In recent years we have watched overdose deaths break records, and then break them again. In the U.S. alone, nearly 300 people died each day from a drug overdose in 2021—a statistic rendered all the more tragic because each of these deaths could have been prevented.

We have the tools to keep people who use drugs safer. Syringe service programs, fentanyl test strips, improving access to naloxone to reverse overdose—these are among the pillars of harm reduction. Strategies that are not only intended to keep people who use drugs alive, but also keep them informed, healthy and safer. To broadcast the importance of harm reduction, earlier this year Vital Strategies launched a high-profile media campaign to counter stigma and boost support for harm reduction, with a full-page ad in the New York Times featuring people on the front lines of the overdose crisis, and 30-second videos that aired on CNN, MSNBC, BET, YouTube and Hulu, and across digital platforms. The campaign was seen more than 44 million times.

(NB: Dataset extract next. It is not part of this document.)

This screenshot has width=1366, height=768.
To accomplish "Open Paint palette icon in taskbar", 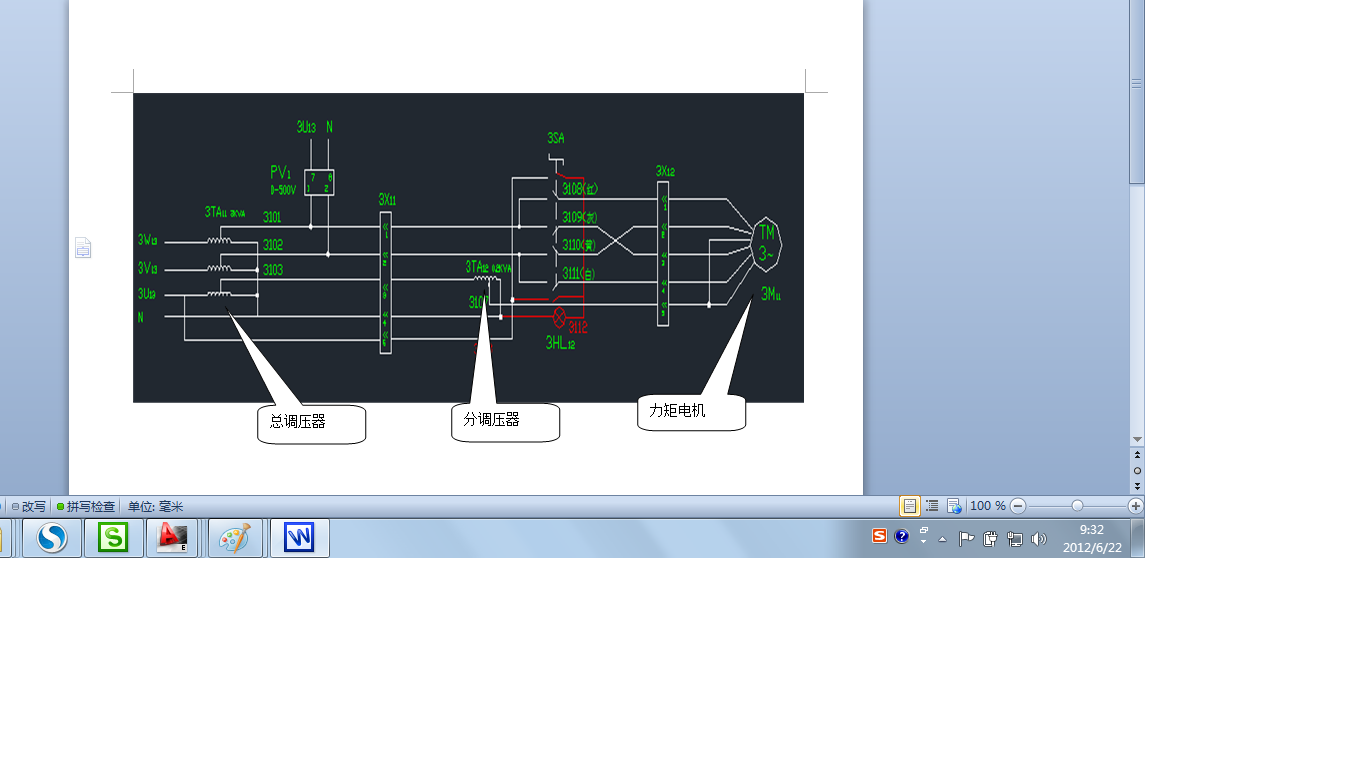I will tap(235, 538).
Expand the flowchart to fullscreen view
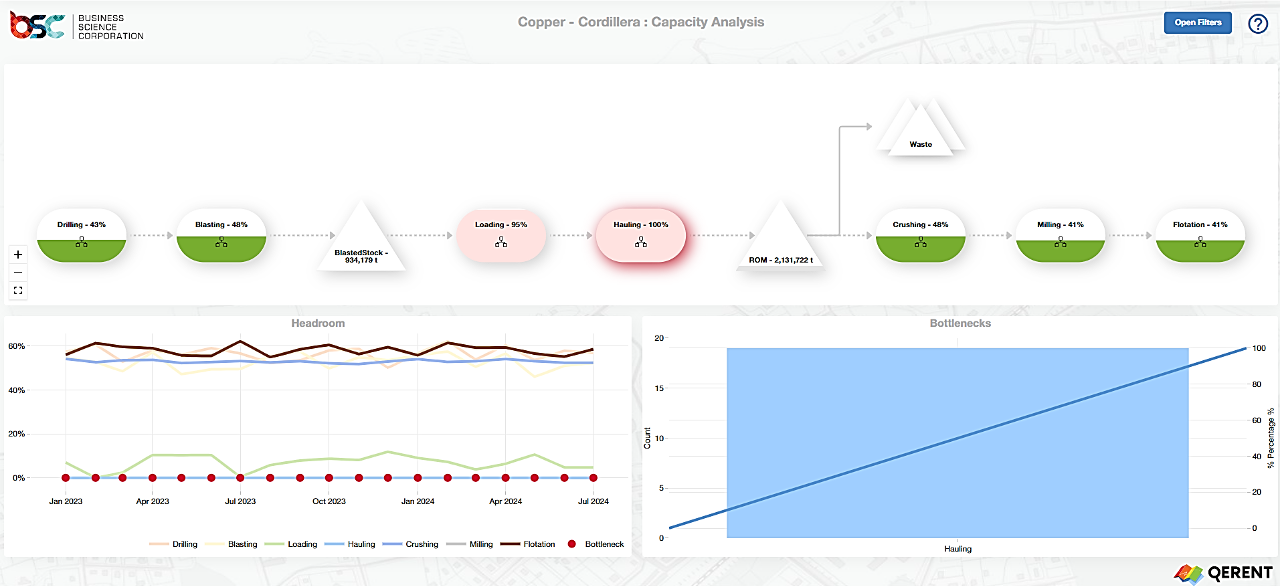The width and height of the screenshot is (1280, 586). point(17,290)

At Vital Strategies, we are encouraged by the growing recognition—especially at the highest levels of government—that substance use disorder should be addressed with health and social support rather than with punishment. The overdose crisis is a public health crisis and requires care and compassion, not stigma and discrimination. We need health strategies that meet people who use drugs where they are, anchored in love and dignity.

On International Overdose Awareness Day, Aug. 31, we recognize the harms of stigma—that it not only heightens the risk of drug use, but also mars the memory of those lost to overdose.

Started in 2001 in Melbourne, Australia, International Overdose Awareness Day is a global campaign to end overdose, remember those who have died, and acknowledge the grief of family and friends left behind.

Earlier this year, Vital Strategies launched an online memorial to honor those whose lives have been lost. The memorial aims to increase awareness of the urgent need to scale up harm reduction to protect people who use drugs from overdose. The interactive site includes moving portraits uploaded by loved ones, forming a patchwork quilt. Each tells the story of the person—sister, son, parent, friend or colleague—who is loved and deeply missed. Placed together, the stories are intended to inspire action and support for harm reduction.

This year, Vital Strategies is marking the day by unveiling the Overdose Memorial at the Newark Public Library, with remarks by New Jersey government officials including Newark Mayor Ras Baraka. In the past decade, New Jersey has seen overdose deaths soar by 230%, disproportionately affecting Black, Indigenous and Latinx communities. The interactive digital display will continue its travel to other U.S. states hard hit by the overdose crisis, putting the human toll of these preventable losses front and center.

As one of the entries of the memorial reads: “People don’t die from heroin. They die of stigma.”